3. The invention solves the problem that the failure propagation is generated due to the tight coupling between nodes related to the middleware, so that the failure of one node can affect other related nodes.
Drawings
Other features, objects and advantages of the invention will become more apparent upon reading of the detailed description of non-limiting embodiments with reference to the following drawings:
FIG. 1 is a system framework diagram of the present invention;
FIG. 2 is a functional composition diagram of a componentized software integration development environment;
FIG. 3 is a diagram illustrating software distribution in a hardware device
FIG. 4 is a schematic diagram of a system initialization process;
FIG. 5 is a schematic illustration of an application deployment flow;
FIG. 6 is a schematic diagram of a signal processing card failure (non-zero core);
FIG. 7 is a schematic diagram of a signal processing card fault (zero core);
fig. 8 is a schematic diagram of a switch card failure.
Detailed Description
The present invention will be described in detail with reference to specific examples. The following examples will assist those skilled in the art in further understanding the invention, but are not intended to limit the invention in any way. It should be noted that it would be obvious to those skilled in the art that various changes and modifications can be made without departing from the spirit of the invention. All falling within the scope of the invention.

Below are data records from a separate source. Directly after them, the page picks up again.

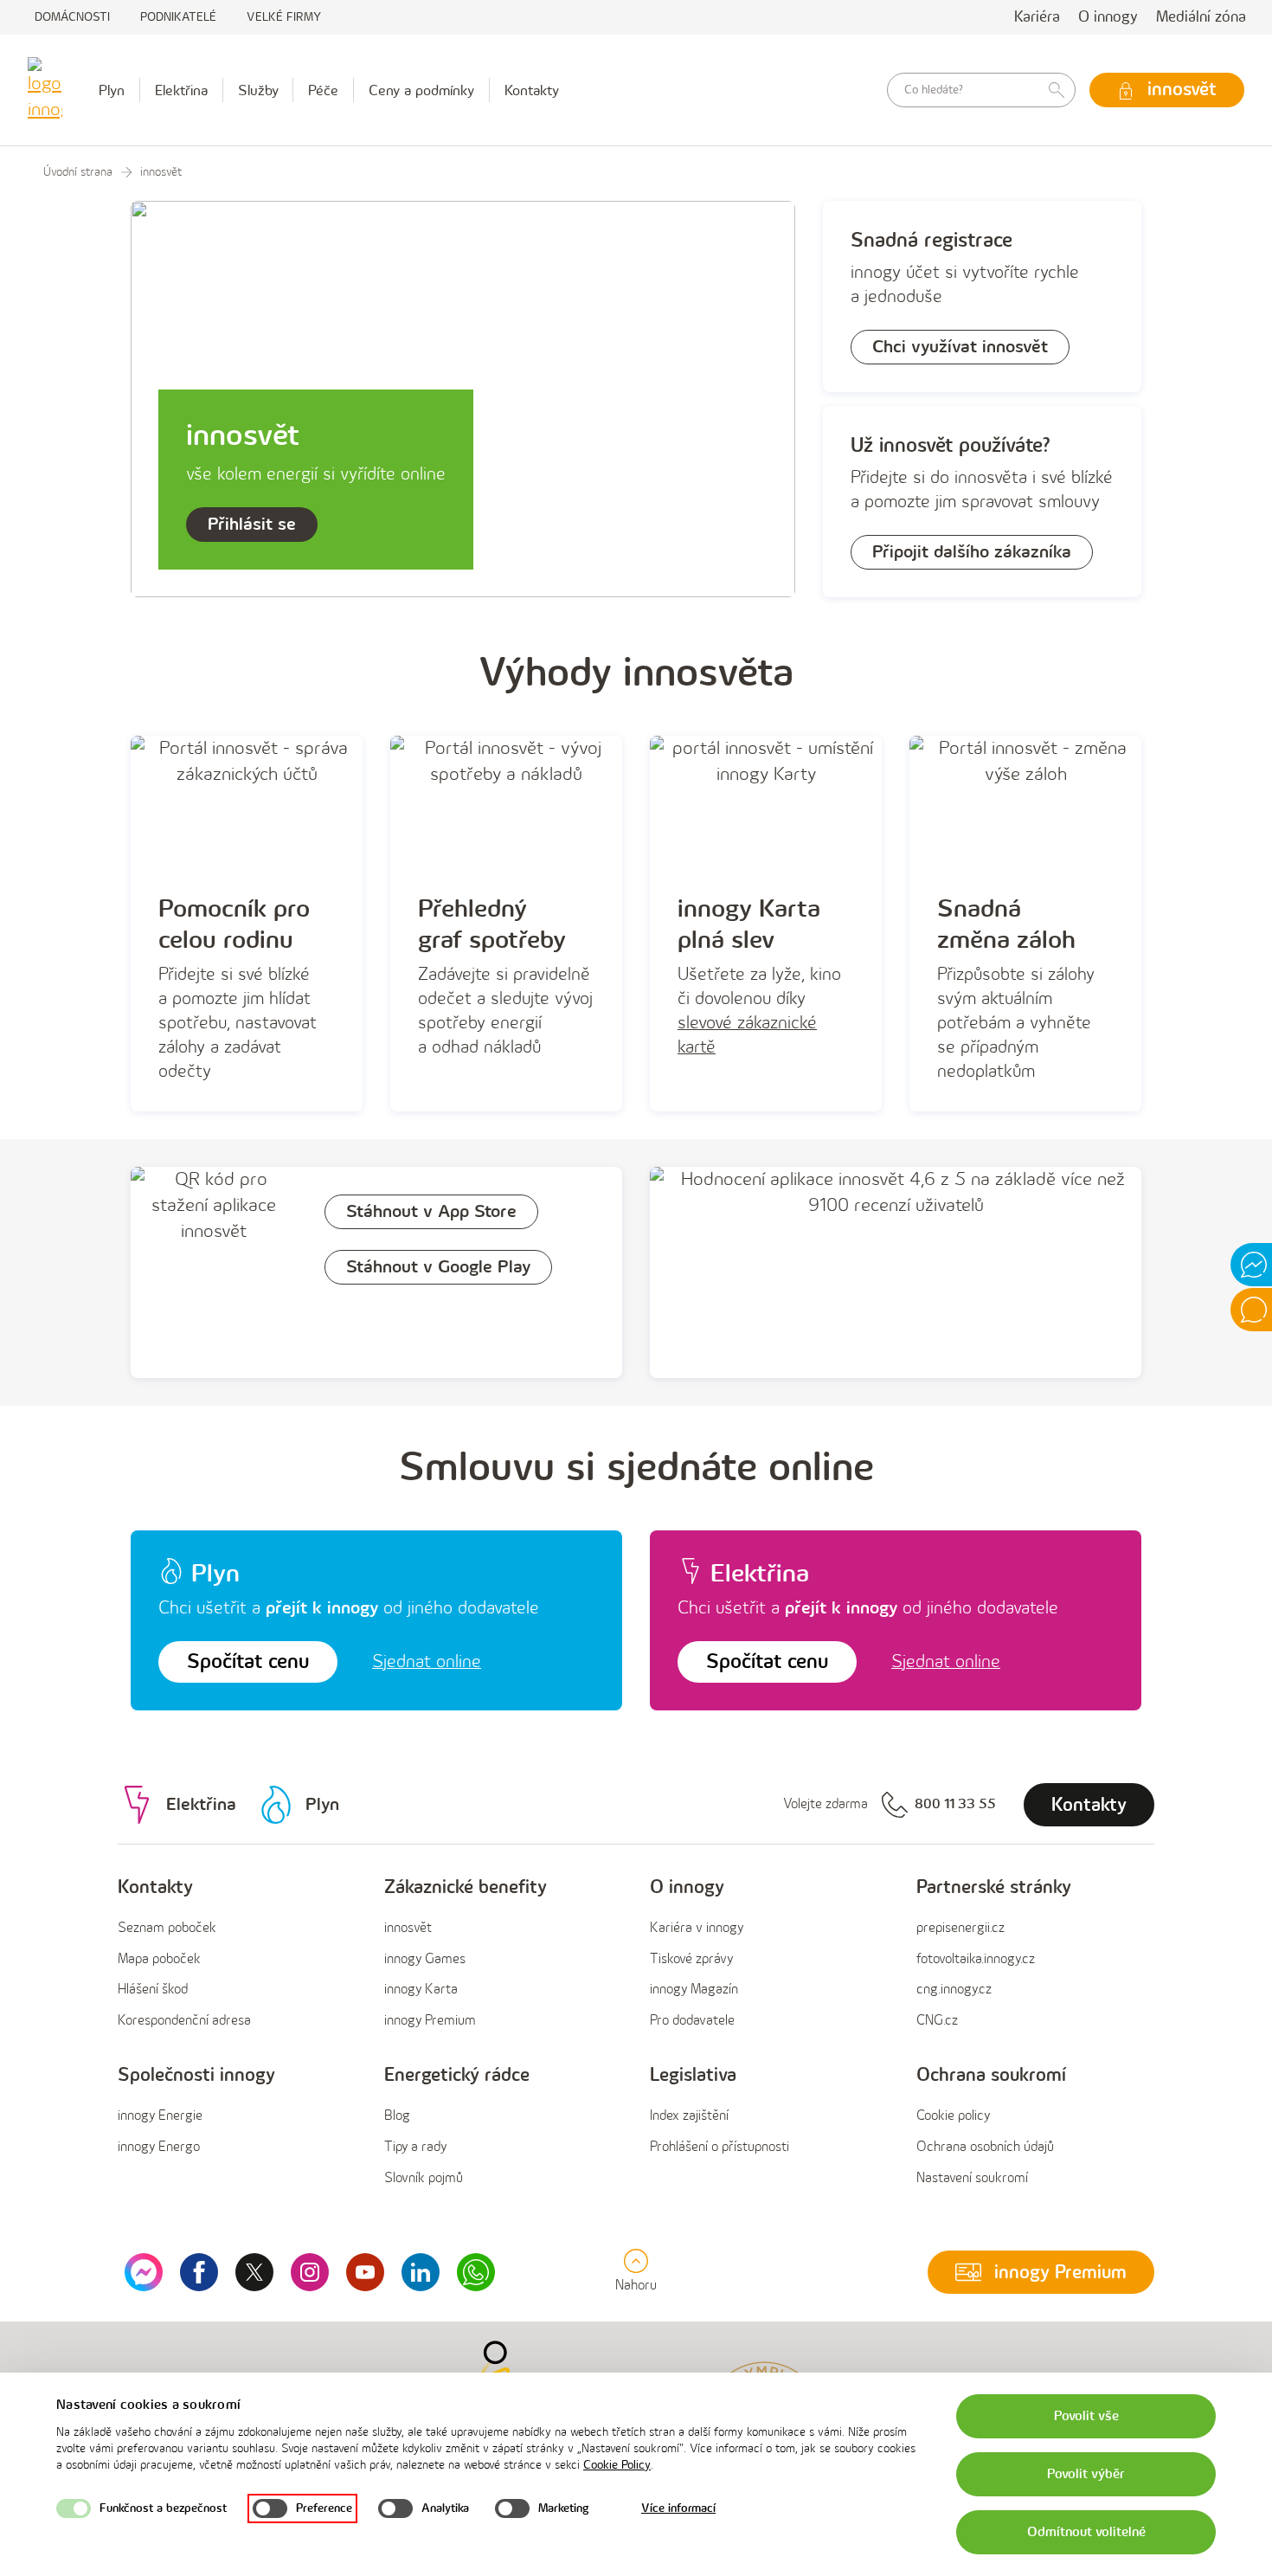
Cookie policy (953, 2116)
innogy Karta (421, 1989)
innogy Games (425, 1959)
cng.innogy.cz (954, 1989)
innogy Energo (159, 2147)
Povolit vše (1086, 2416)
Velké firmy (284, 17)
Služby (258, 91)
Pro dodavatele (692, 2020)
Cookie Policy (617, 2464)
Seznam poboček (167, 1928)
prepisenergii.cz (960, 1928)
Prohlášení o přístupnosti (719, 2147)
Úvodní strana (77, 171)
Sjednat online (426, 1661)
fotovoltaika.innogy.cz (975, 1959)
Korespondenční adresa (184, 2020)
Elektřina (181, 91)
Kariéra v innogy (696, 1928)
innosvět (408, 1928)
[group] (237, 1955)
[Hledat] (1056, 90)
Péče (323, 91)
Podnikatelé (178, 17)
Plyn (112, 91)
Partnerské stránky (993, 1887)
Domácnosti (72, 17)
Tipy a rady (415, 2147)
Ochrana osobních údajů (985, 2147)
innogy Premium (430, 2020)
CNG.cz (937, 2020)
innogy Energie (160, 2116)
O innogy (1108, 17)
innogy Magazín (694, 1989)
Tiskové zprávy (691, 1959)
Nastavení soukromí (972, 2178)
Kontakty (531, 91)
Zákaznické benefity (465, 1887)
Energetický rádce (457, 2075)
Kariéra (1037, 17)
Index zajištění (689, 2116)
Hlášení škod (153, 1989)
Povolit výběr (1086, 2474)
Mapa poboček (159, 1959)
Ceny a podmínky (421, 91)
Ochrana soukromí (991, 2075)
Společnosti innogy (196, 2075)
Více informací (678, 2508)
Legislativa (693, 2075)
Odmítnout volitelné (1086, 2532)
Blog (397, 2116)
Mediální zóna (1201, 17)
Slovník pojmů (423, 2178)
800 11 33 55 (955, 1804)
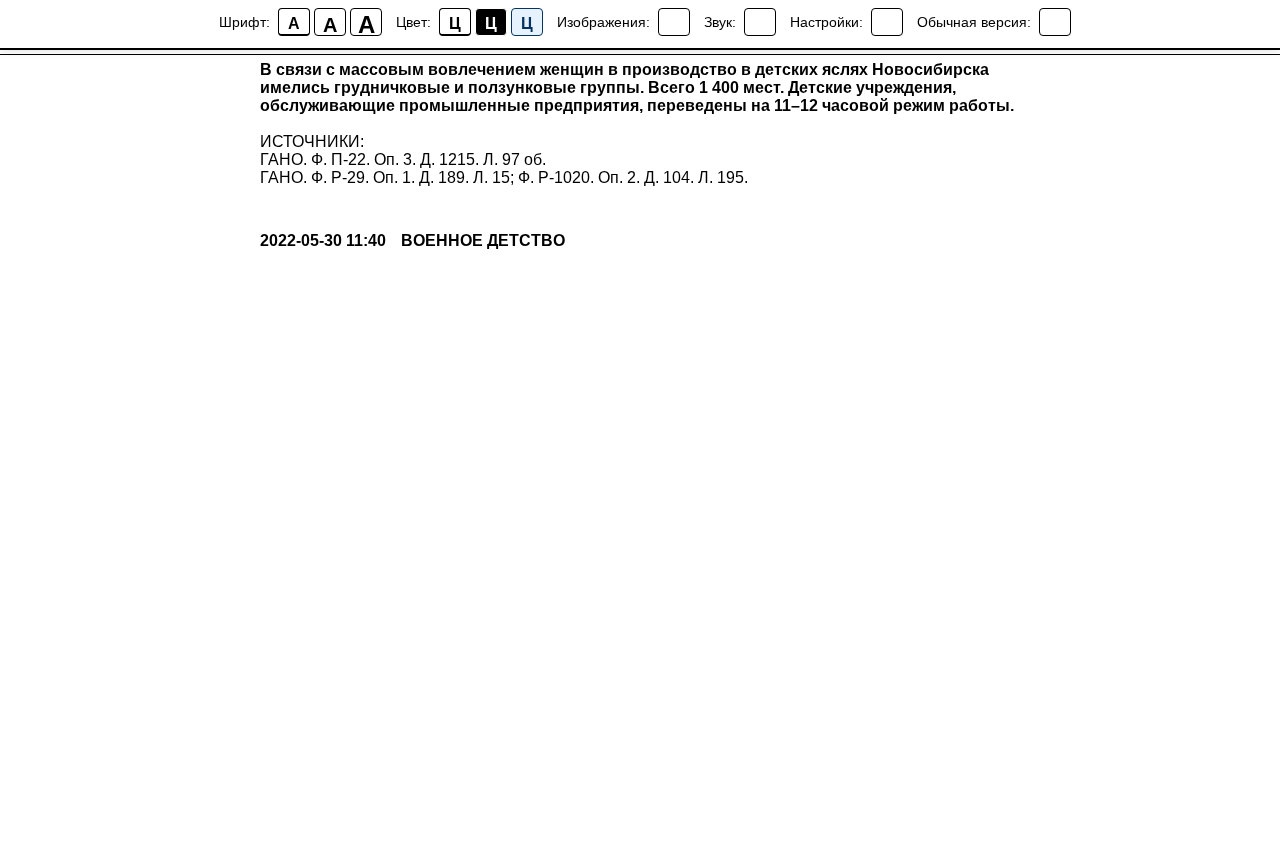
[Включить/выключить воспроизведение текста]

The invention aims to solve the technical problem that a high-availability extension mechanism is added on the basis of an SCA framework technology, so that the SCA framework technology can be extended to the high-availability field. The main problems of the SCA framework in the high availability field are two, one is single of the main control node, the standard SCA framework only has one main control node, and when the main control node goes wrong, the whole system can not work normally (namely single point failure). Another is the tight coupling between nodes caused by the middleware, so that the failure of one node can affect other related nodes (i.e. the failure propagates). The first problem can be solved by adding a hot standby master control node, and the second problem needs to modify the middleware.
A typical high availability software platform system comprises three parts: the system comprises an open type operation environment constructed by referring to SCA specifications and running on system equipment, a system operation management tool running on an integrated management machine and a component integrated development environment running on a development PC. As shown in fig. 1, the open operating environment operates on a terrestrial integrated terminal device, and includes: BSP drivers for the various modules, operating systems, distributed communication middleware, a runtime management framework, and the like. Each communication waveform is composed of a plurality of waveform components which run on heterogeneous executable processing units (including CUP, DSP and FPGA), configuration parameters of each component and communication interconnection relations among the components are restricted through waveform description files, and the operation management framework loads, assembles and monitors each waveform through the description files.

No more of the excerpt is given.